This has been a heck of a year, and we’re only in the first week of November! I for one will be delighted on New Year’s Eve to bid a fond, or not-so-fond, farewell to 2020.
I’m writing this piece on Halloween, thinking about the days when I used to take two of my grandkids trick-or-treating in our Discovery Bay neighborhood. The first year we did it, they were five and seven and dressed to the nines in adorable Disney garb. Hundreds of children filled the blocks within the safety of a community that was mostly people we knew. When I wasn’t out with Frick and Frack, I was always near the front door anticipating the bell bringing from another goblin or princess who were looking for chocolate. In the early hours, there were the little ones accompanied by their parents who stood back, waving and smiling at me. As the darkness fell, some of the older kids and teenagers were enjoying the fresh air and free snacks with similar childlike glee. We always had a great turnout making the three or four huge bags of candy disappear. By about 9 p.m. the doorbell fell silent, and we shut off the outside lights. Grandpa hoped there were a few treats left in the bucket, but I always put a few aside for him before the fun began. These memories are really sweet and although we now reside in Summerset and have literally no trick-or-treaters, it is sad that this holiday, which was a big deal for me as a kid, is stifled by the pandemic. Safety for our kids is imperative, and I was happy to see that there were options to make sure the holiday did not go by unnoticed.
I was born in Brooklyn and Halloween was really safe the nine years I was there.

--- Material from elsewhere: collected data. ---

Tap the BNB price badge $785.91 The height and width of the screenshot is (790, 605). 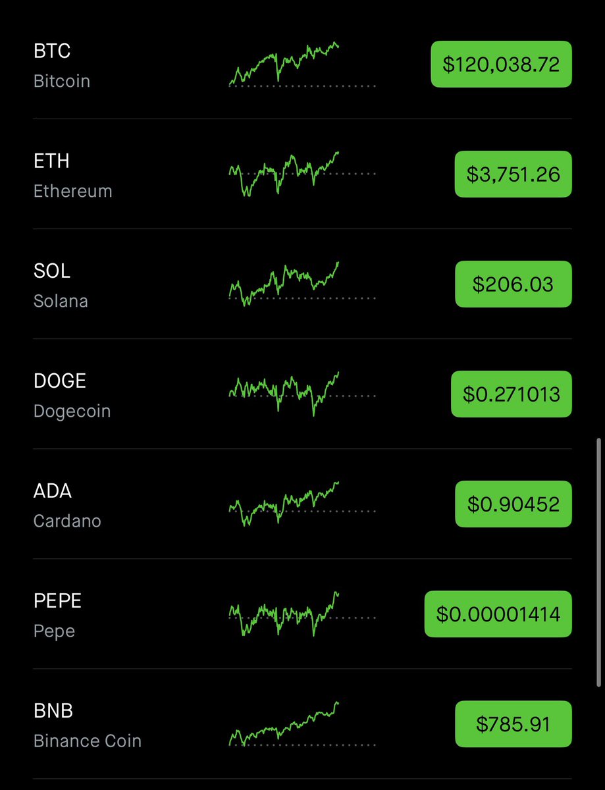coord(513,724)
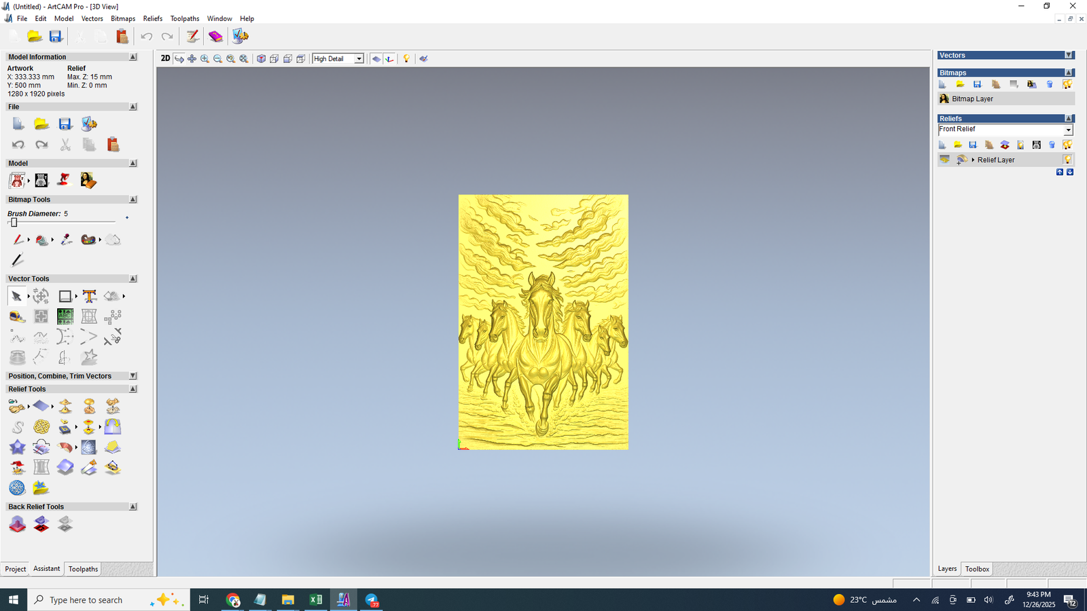Image resolution: width=1087 pixels, height=611 pixels.
Task: Click the tape measure tool
Action: (17, 316)
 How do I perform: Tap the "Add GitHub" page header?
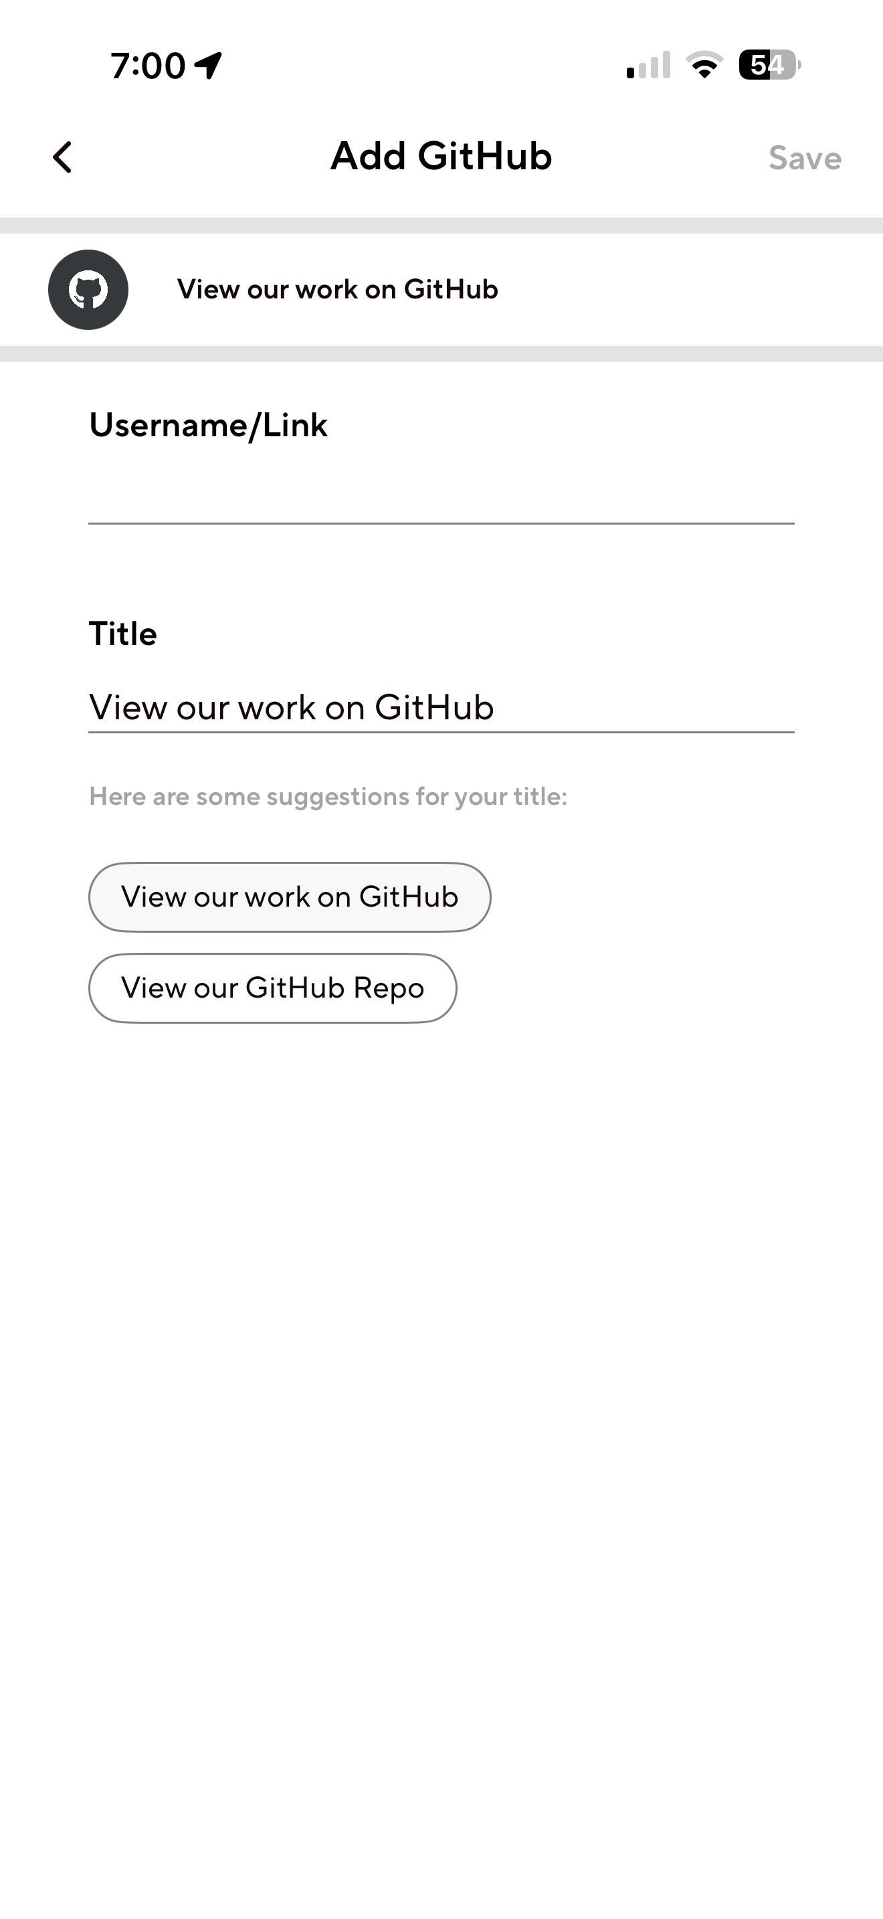tap(441, 156)
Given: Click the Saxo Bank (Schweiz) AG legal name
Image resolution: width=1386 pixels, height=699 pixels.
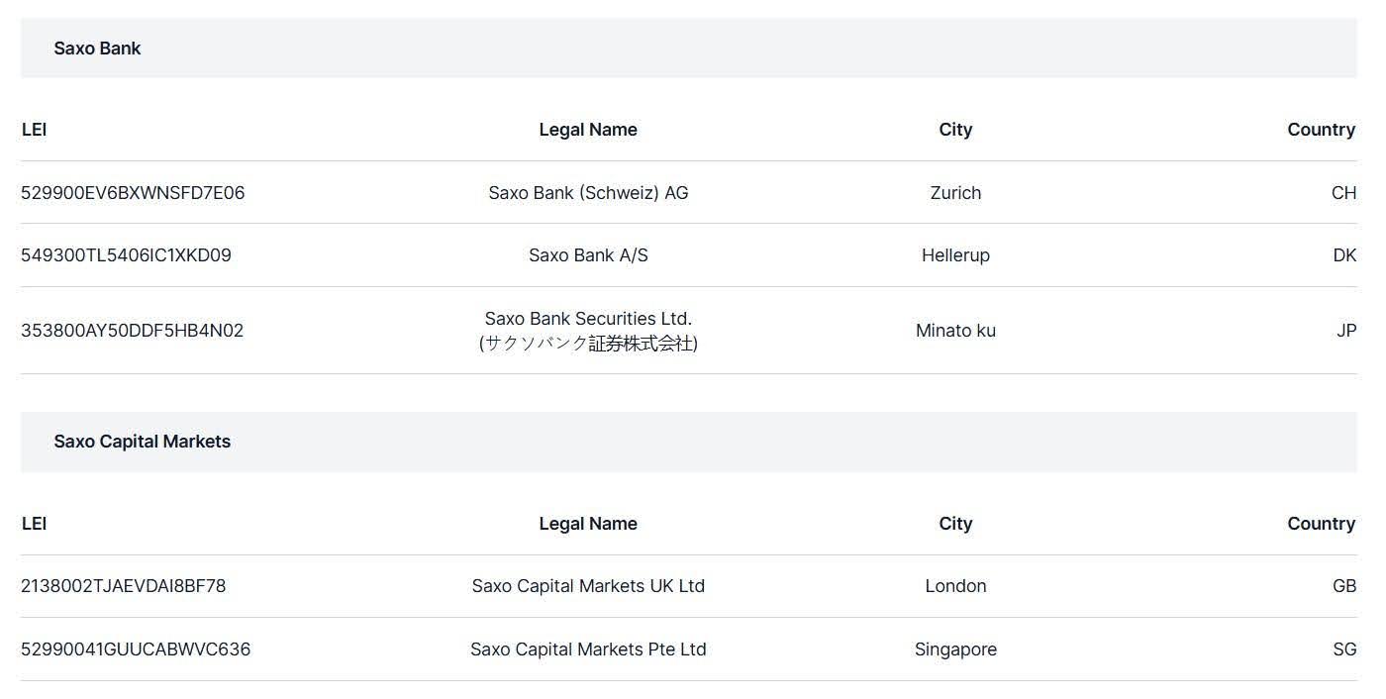Looking at the screenshot, I should click(x=588, y=193).
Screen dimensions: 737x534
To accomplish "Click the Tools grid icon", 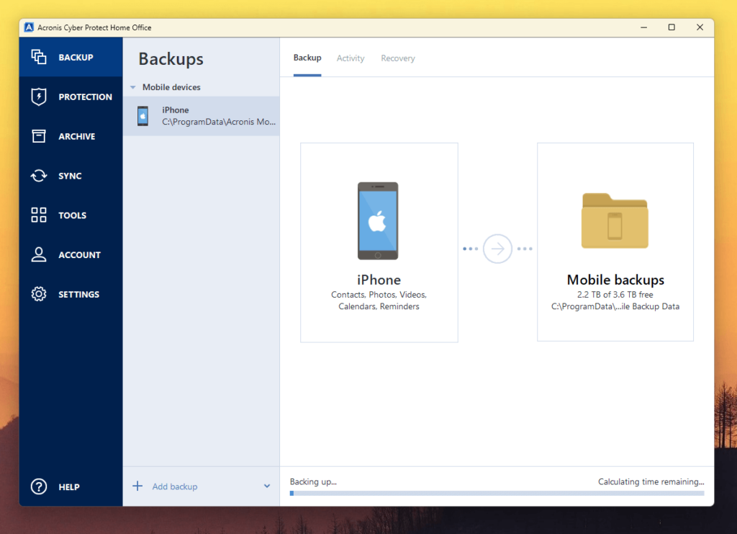I will pyautogui.click(x=39, y=215).
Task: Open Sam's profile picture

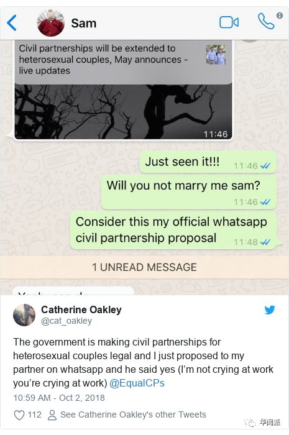Action: click(51, 23)
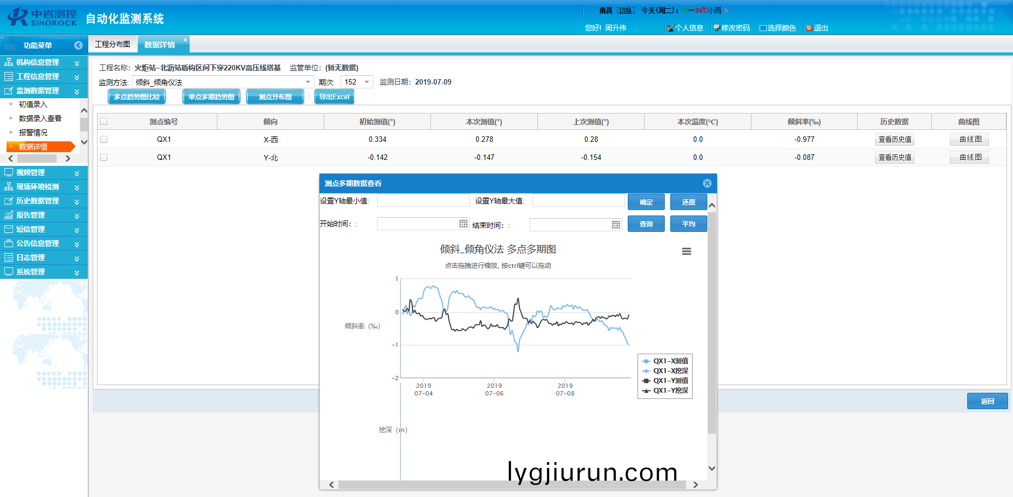Viewport: 1013px width, 497px height.
Task: Close the multi-period data dialog
Action: coord(707,183)
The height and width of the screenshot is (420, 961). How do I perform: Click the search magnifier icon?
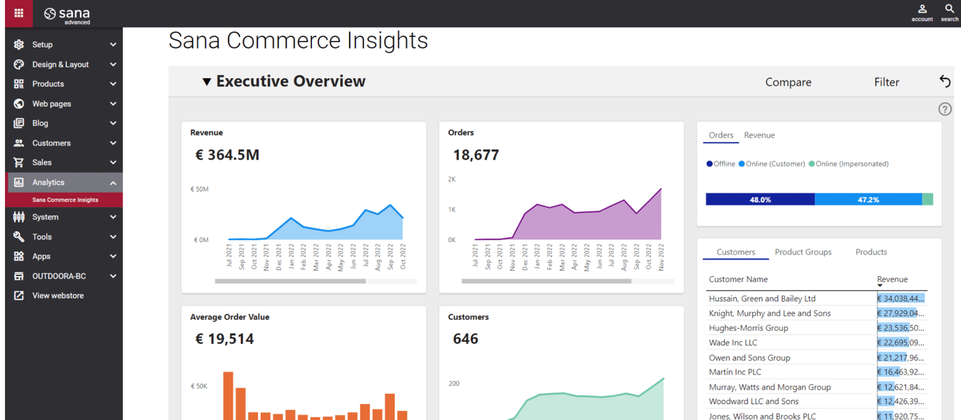coord(949,9)
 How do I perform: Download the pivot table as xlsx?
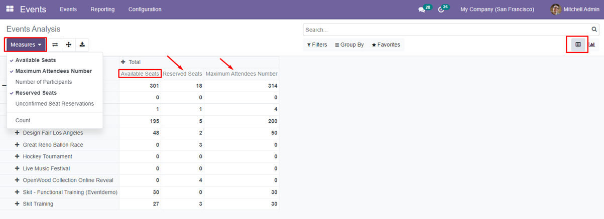coord(82,45)
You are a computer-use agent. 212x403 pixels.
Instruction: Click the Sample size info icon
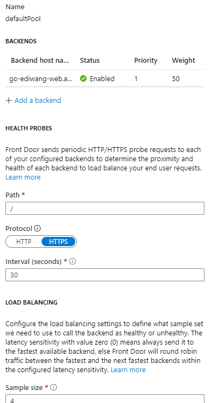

We lived in a big brown brick apartment building and our destination for trick-or-treating was within the confines of that building. Most of the people in those apartments were my parents’ friends, and we got pennies or nickels for the UNICEF cartons and a piece of gum or candy for ourselves. Some gave us apples dipped in caramel or little bags with homemade popcorn. After we rang the doorbell or buzzer, we yelled “trick or treat” as if that was a great surprise to everyone who came to the door. Grateful for anything we got, at about 7 p.m., it was time to go home, say goodbye to my friends in the building and empty the pillowcase that my mom gave me to collect my bounty. Then she would give me a piece or two and put the rest away for future consumption. My dad would enjoy some but never fessed up to his after-hours pilfering.
When we moved to the suburbs on Long Island, I was nine and again the safety of our small town made it acceptable to go out into the neighborhood and enjoy Halloween. The streets were bustling with cowboys, ghosts, cartoon characters and other homemade costumes. Some had hard plastic masks with an elastic string to hold it in place, until it snapped, and we always wore a jacket and gloves to combat the beginning of the cold weather. Why did it always seem like summer on Oct. 30 and get really cold the next night for Halloween? After filling another one of those pillowcases with candy, I would lug it home, spill it onto the kitchen table and return on the hunt for more. If my mom ran out of candy for trick-or-treaters, I offered her some of mine; there was a “you can use these” pile and a pile of “oh not these.” Then with that newly emptied sack, I would go to the houses I didn’t go to the first round and fill it up again. I remember going to some neighbors, lifting up my mask and announcing “it’s me under here!” Our wonder years in that small town left a bank of memories I will never forget or take for granted.
The holidays started with Halloween in late October, then Thanksgiving, Christmas and New Year’s Eve; which were exciting as a kid in the ’50s and ’60s. We relished no school, lots of family time, more food than it seemed possible to consume, presents and the anticipation of a bright new beginning as the next year began. It was a time of childhood joy and not a care in the world. As I look back and smile, I also feel so sad for what we are all living through right now, especially our kids and our seniors. The holidays this year may not be the same, but we can try to make the best of our situation with phone calls, Zoom chats and small gatherings of family or friends. I am ever the optimist and look forward to next year when all of this nonsense is behind us and we can hug again. Stay safe and well.